Undang-undang yang secara khusus ditujukan untuk penyalahgunaan online menggunakan teknologi deepfake telah disahkan di beberapa yurisdiksi, termasuk China, Korea Selatan, dan California, di mana dengan jahat menggambarkan seseorang dalam pornografi tanpa persetujuan mereka, atau mendistribusikan materi tersebut, dapat membawa kerugian menurut undang-undang sebesar $ 150.000.

“Intervensi legislatif khusus atau kriminalisasi pornografi deepfake masih kurang,” kata peneliti di Parlemen Eropa dalam sebuah penelitian yang dipresentasikan kepada panel anggota parlemen pada bulan Oktober bahwa undang-undang yang disarankan harus memberikan tanggung jawab yang lebih luas untuk memasukkan aktor seperti pengembang atau distributor, serta pelaku.

“Seperti yang terjadi saat ini, hanya pelaku yang bertanggung jawab. Namun, banyak pelaku berusaha keras untuk memulai serangan semacam itu pada tingkat anonim sehingga baik penegak hukum maupun platform tidak dapat mengidentifikasi mereka.”
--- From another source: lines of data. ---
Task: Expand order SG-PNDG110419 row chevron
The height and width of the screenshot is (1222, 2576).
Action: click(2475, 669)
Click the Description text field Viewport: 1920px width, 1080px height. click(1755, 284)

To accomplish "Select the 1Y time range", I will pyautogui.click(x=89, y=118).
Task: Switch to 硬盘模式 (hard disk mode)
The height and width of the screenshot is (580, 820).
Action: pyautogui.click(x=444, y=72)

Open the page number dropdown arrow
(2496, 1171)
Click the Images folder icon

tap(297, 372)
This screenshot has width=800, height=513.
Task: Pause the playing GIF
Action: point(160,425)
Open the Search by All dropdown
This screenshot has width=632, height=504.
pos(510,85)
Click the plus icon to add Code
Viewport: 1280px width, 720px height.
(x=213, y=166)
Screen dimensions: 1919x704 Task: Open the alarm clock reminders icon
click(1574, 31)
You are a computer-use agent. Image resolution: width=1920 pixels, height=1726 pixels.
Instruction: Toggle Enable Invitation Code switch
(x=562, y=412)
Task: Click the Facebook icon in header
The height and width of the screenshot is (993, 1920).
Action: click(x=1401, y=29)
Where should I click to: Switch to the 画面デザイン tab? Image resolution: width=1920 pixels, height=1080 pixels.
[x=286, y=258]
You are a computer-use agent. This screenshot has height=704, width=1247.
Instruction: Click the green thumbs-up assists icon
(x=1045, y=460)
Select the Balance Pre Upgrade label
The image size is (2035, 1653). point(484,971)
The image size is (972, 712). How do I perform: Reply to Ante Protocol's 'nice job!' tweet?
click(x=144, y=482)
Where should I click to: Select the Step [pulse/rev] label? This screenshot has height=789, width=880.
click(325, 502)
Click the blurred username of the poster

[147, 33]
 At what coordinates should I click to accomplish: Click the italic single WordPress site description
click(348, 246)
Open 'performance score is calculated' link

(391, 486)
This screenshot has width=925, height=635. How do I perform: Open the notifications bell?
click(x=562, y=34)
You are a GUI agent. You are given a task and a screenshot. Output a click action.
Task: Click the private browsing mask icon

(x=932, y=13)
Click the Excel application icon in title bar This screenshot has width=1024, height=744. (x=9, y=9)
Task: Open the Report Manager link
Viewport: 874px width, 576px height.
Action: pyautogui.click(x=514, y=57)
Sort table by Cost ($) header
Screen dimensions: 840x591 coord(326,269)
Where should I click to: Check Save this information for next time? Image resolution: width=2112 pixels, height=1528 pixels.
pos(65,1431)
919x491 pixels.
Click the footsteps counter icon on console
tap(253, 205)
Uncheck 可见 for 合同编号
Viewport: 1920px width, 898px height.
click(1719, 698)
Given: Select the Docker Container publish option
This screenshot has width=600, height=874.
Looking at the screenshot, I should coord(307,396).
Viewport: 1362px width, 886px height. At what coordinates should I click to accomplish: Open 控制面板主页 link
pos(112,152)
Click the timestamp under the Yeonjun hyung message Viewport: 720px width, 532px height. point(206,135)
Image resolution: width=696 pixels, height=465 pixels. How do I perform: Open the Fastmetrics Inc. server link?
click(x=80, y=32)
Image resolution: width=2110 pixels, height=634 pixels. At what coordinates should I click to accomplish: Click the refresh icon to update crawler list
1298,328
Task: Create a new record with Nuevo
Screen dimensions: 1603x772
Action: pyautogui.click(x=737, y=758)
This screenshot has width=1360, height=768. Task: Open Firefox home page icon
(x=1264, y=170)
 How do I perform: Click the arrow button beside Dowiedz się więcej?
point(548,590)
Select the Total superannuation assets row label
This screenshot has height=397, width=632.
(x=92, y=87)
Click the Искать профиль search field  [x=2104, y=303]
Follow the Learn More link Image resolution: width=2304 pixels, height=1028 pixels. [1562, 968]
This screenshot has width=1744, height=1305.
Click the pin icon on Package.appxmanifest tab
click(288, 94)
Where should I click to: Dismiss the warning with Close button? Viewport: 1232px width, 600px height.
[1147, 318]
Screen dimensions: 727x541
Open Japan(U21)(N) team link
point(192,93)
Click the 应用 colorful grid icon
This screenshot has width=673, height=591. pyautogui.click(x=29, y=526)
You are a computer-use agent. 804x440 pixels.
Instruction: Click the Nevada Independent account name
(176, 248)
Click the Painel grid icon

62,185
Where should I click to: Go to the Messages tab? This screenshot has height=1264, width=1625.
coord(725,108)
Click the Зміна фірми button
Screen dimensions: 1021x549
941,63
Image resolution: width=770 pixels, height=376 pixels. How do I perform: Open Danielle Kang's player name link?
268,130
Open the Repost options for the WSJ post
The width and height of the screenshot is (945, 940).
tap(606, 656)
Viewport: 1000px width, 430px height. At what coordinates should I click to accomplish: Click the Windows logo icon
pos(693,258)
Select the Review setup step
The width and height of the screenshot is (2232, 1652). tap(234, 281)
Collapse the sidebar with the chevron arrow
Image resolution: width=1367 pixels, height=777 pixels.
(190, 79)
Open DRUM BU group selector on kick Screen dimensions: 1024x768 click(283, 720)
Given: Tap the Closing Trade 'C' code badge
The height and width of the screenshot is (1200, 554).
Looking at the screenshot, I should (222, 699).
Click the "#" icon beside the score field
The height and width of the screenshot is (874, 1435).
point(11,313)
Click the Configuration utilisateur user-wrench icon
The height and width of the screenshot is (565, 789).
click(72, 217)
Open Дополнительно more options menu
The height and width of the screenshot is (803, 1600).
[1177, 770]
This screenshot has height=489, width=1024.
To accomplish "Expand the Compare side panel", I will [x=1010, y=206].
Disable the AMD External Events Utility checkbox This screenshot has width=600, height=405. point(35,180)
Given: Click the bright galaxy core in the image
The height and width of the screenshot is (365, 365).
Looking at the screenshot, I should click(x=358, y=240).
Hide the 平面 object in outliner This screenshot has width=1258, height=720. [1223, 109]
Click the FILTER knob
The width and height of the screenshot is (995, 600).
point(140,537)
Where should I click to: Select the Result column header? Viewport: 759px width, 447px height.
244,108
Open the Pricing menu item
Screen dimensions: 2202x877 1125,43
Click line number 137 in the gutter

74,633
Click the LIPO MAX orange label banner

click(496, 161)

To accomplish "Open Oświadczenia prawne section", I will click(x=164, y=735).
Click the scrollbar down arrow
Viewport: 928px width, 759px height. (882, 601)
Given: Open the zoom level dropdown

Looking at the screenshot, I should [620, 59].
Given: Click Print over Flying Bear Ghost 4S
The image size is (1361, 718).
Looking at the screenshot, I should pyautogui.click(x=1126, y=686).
Marietje Schaake, direktur kebijakan internasional di Pusat Kebijakan Siber Universitas Stanford dan mantan anggota Parlemen Eropa, mengatakan undang-undang digital baru yang luas termasuk Undang-Undang AI yang diusulkan di Amerika Serikat dan GDPR di Eropa dapat mengatur elemen teknologi deepfake, tetapi ada kesenjangan.

“Meskipun kedengarannya ada banyak pilihan hukum yang harus ditempuh, dalam praktiknya merupakan tantangan bagi korban untuk diberdayakan untuk melakukannya,” kata Schaake.

“Draf Undang-Undang AI yang sedang dipertimbangkan memperkirakan bahwa konten yang dimanipulasi harus diungkapkan,” tambahnya.

“Tetapi pertanyaannya adalah apakah kesadaran cukup untuk menghentikan dampak berbahaya. Jika viralitas teori konspirasi menjadi indikator, informasi yang terlalu absurd untuk menjadi kenyataan masih bisa berdampak luas dan berbahaya bagi masyarakat.”